The river’s ability to carry and dilute pollutants has a direct effect on Long Island Sound. A massive die-off of lobsters in western parts of the Sound, lasting from 1999 to 2002, all but wiped out a $26 million commercial fishery. A second die-off in 2005 affected millions of bottom-feeding fish. According to Harbor Watch, Norwalk Harbor has yet to recover from the 2005 fish kill.
“We go out and trawl the harbor and find nothing — no life at all,” said Mr. Harris. “The 2005 massive fish kill smelled so bad you could barely keep your lunch down. Everybody complained how bad it was. The thing that is astounding is when something like this happens, it doesn’t seem to be converted into action. There is tremendous complacency.”
According to a 2006 report on the lobster die-off, non-point source pollutants such as pesticides towns used to control West Nile virus-carrying mosquitoes combined to cause to kill lobsters, although the report could not identify a main culprit.
The fish kill remains a mystery. However, a University of Connecticut study pointed to river pollution as major contributor to depleted oxygen levels, algae blooms and other problems in Long Island Sound
Segmented outlook
Even the DEP is among the groups that want to examine not just the Norwalk River but every river in the state as a whole rather than as individual parcels. The problem, said DEP’s Hogan, is agency does not “have the statutory authority to look at the river as whole.”
“Our authority is over point-source pollution. That’s all we can govern,” Mr. Hogan said. “Many of the problems on the Norwalk River, especially, have nothing to with the total maximum daily load (TMDL) of wastewater. All we can do is take action over those areas where we have authority.”

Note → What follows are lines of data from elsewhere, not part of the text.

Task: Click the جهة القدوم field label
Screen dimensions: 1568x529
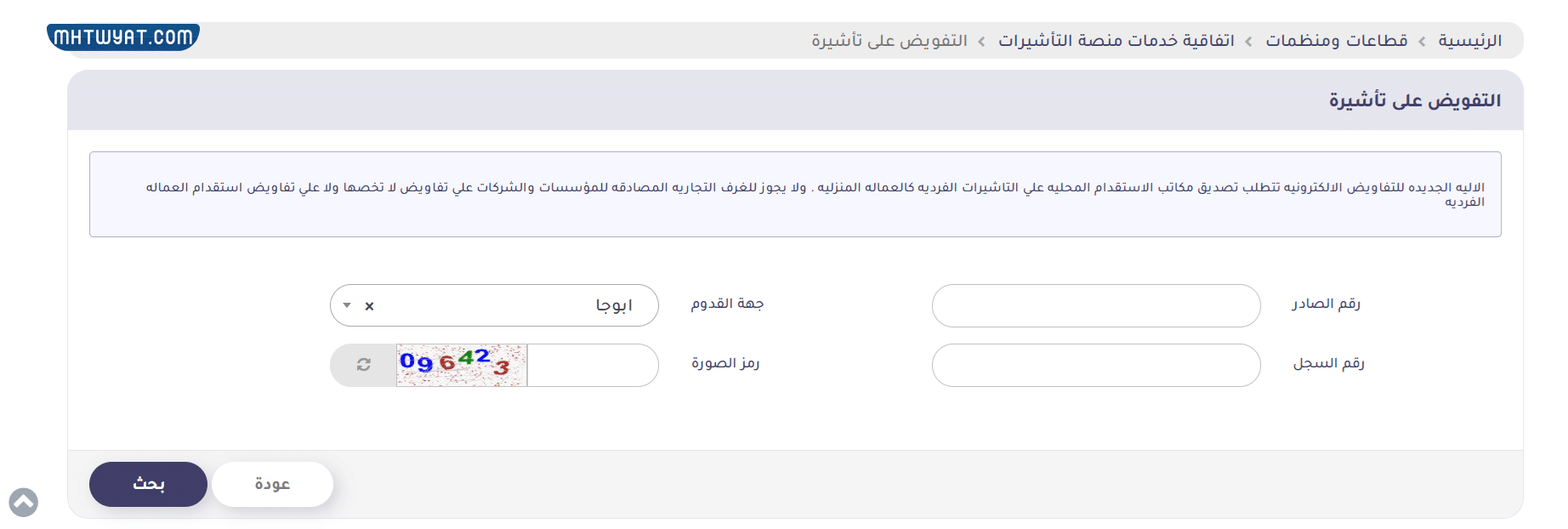Action: (727, 304)
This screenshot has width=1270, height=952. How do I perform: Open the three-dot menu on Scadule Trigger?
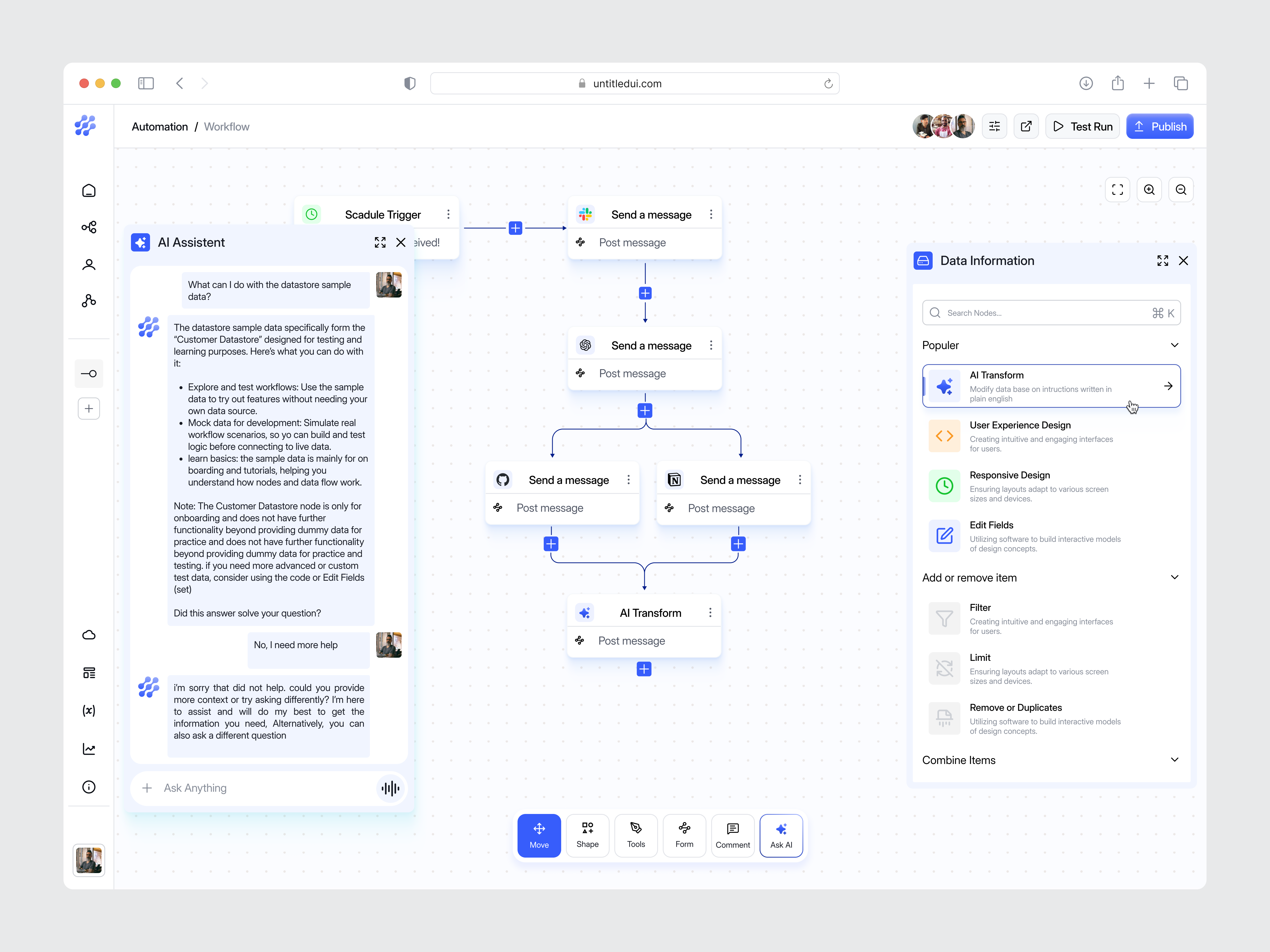tap(449, 213)
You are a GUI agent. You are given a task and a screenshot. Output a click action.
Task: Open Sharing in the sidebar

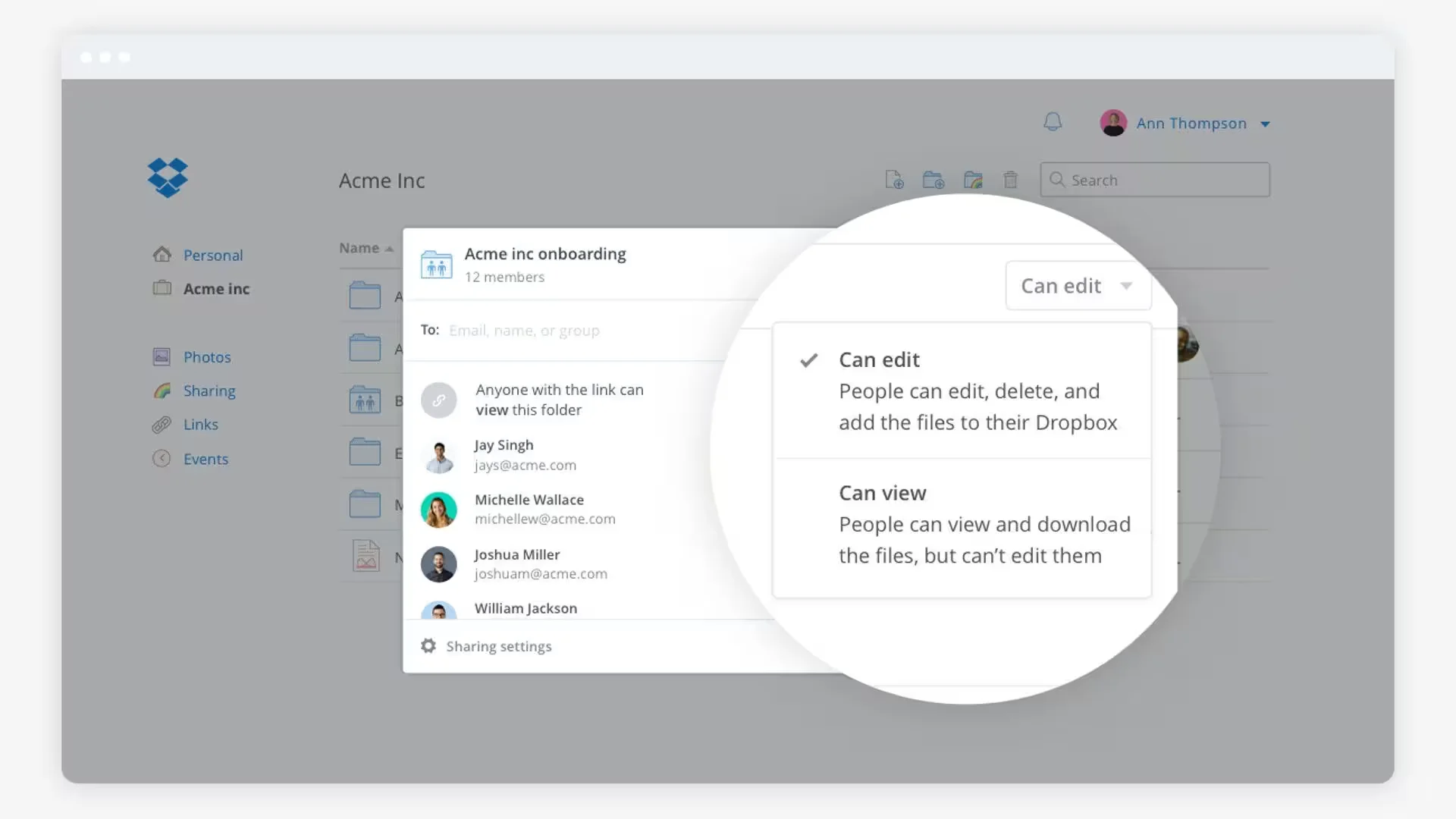[209, 391]
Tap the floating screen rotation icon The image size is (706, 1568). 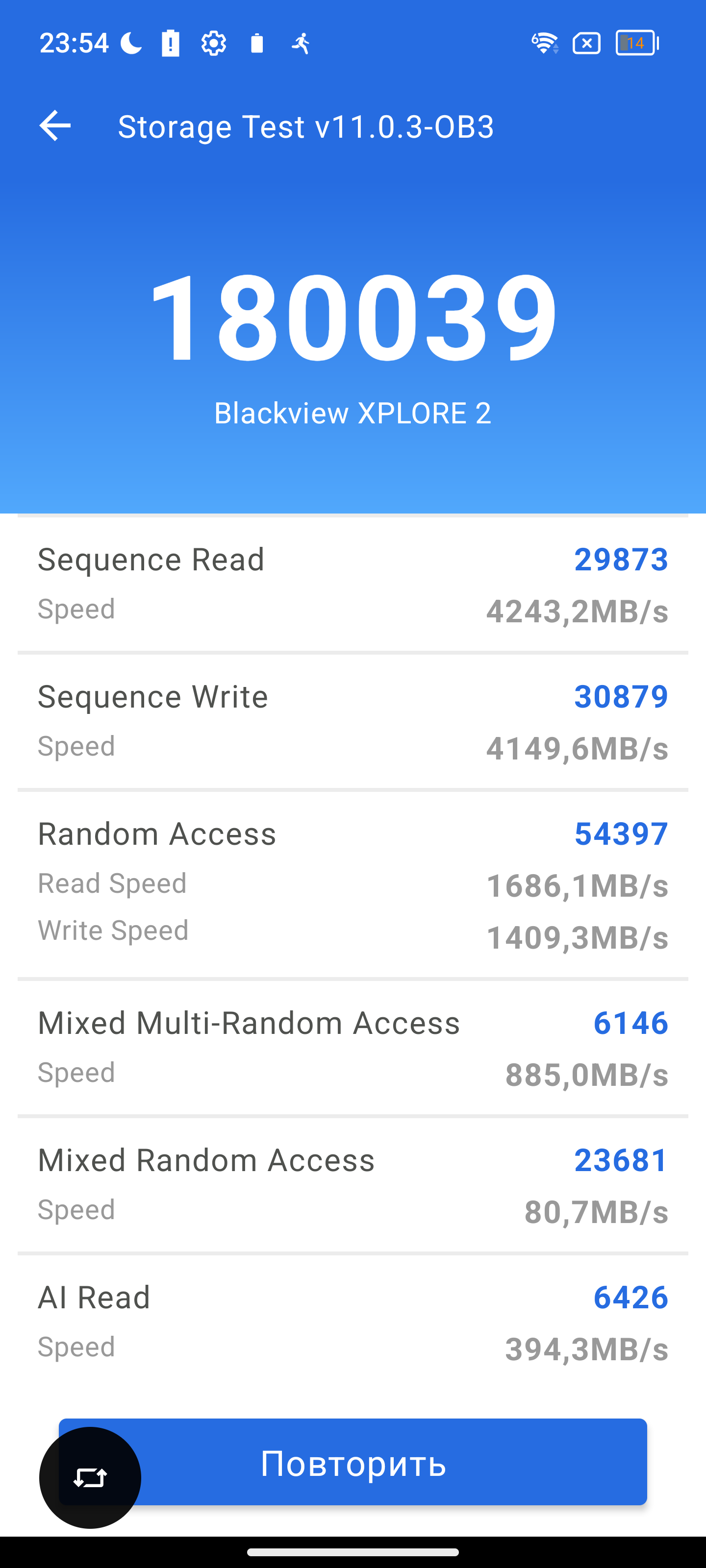90,1477
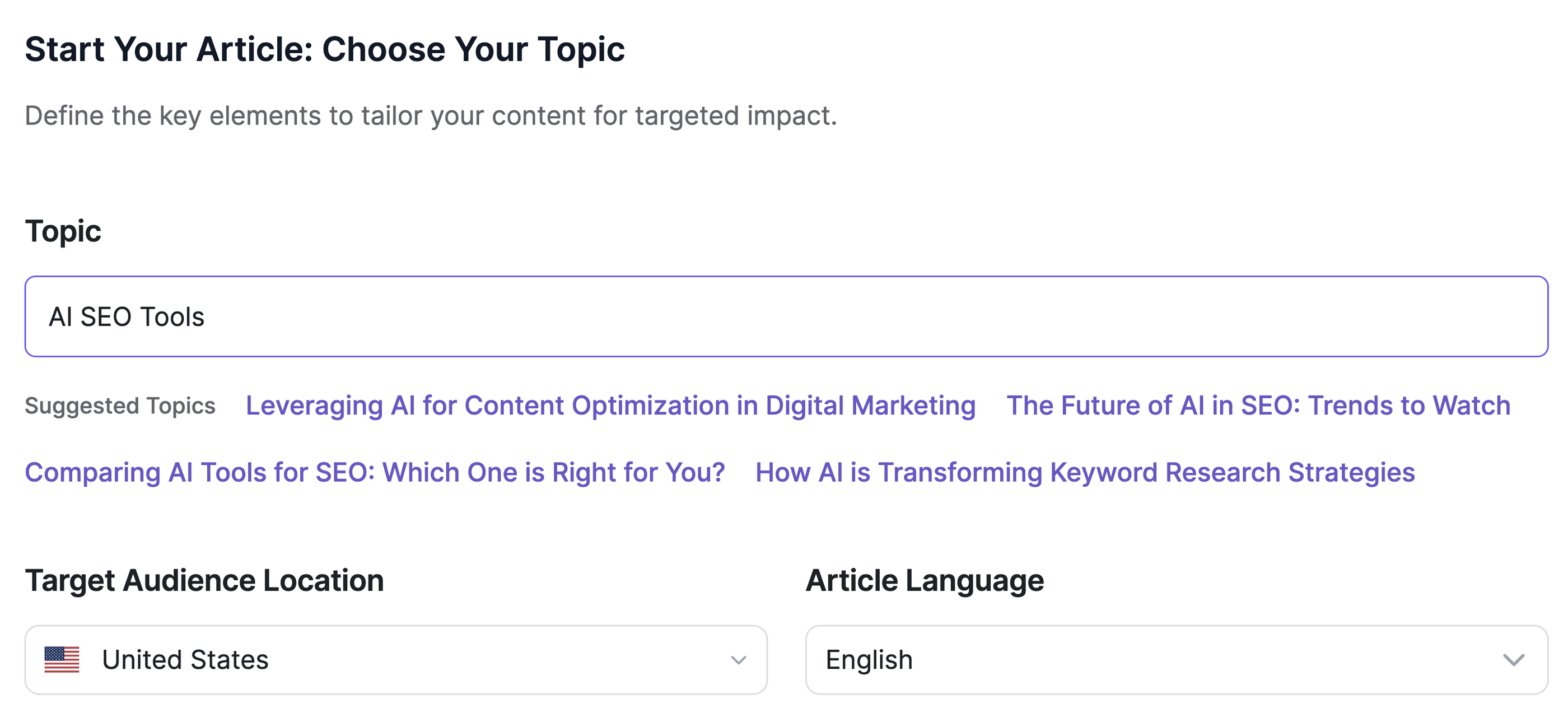Click the "Target Audience Location" heading
The image size is (1568, 722).
pos(204,580)
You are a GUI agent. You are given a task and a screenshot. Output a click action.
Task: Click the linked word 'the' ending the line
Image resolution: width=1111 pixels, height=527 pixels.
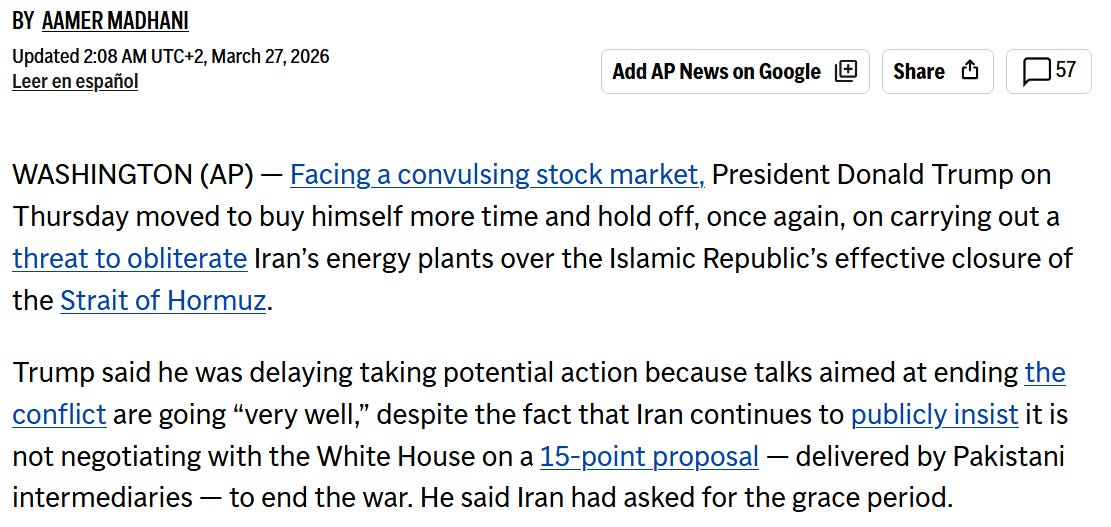1044,373
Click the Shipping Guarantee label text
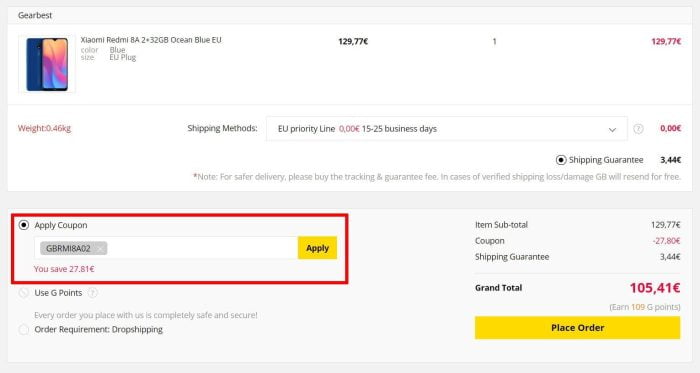700x373 pixels. coord(606,160)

Questions about the Norwalk River’s ability to handle still more effluent arose during the public hearings on Eureka V’s latest proposal to build and affordable housing complex on 153 acres of land along Bennett’s Farm Road. The Ridgefield Planning and Zoning Commission approved a scaled-down version of the development, mandating its wastewater goes to the town’s Route 7 sewage plant. Several members of the commission, the most vocal being Michael Autuori, voiced concern over whether the river could handle more effluent.
The net effect of more wastewater going into the river, however, remains unanswered.
“To be honest, the DEP doesn’t look at it from that standpoint,” Mr. Hogan said. “We’ve never stepped back and looked at the river as a whole. We simply react to each individual permit request as it comes in.”
Mr. Hogan also said he doesn’t know at what point the Norwalk River reaches “critical mass,” or the point at which it simply can no longer handle more waste water.
“It’s an intriguing question,” Mr. Hogan said. “The DEP struggles with that every day. Eventually, water is going to limit growth but that is purely a land-use question and we have no say over that. Right now, we don’t know where and when we hit that critical mass. I guess that day comes when we finally say ‘No,’ to a permit for a sewage treatment plant.”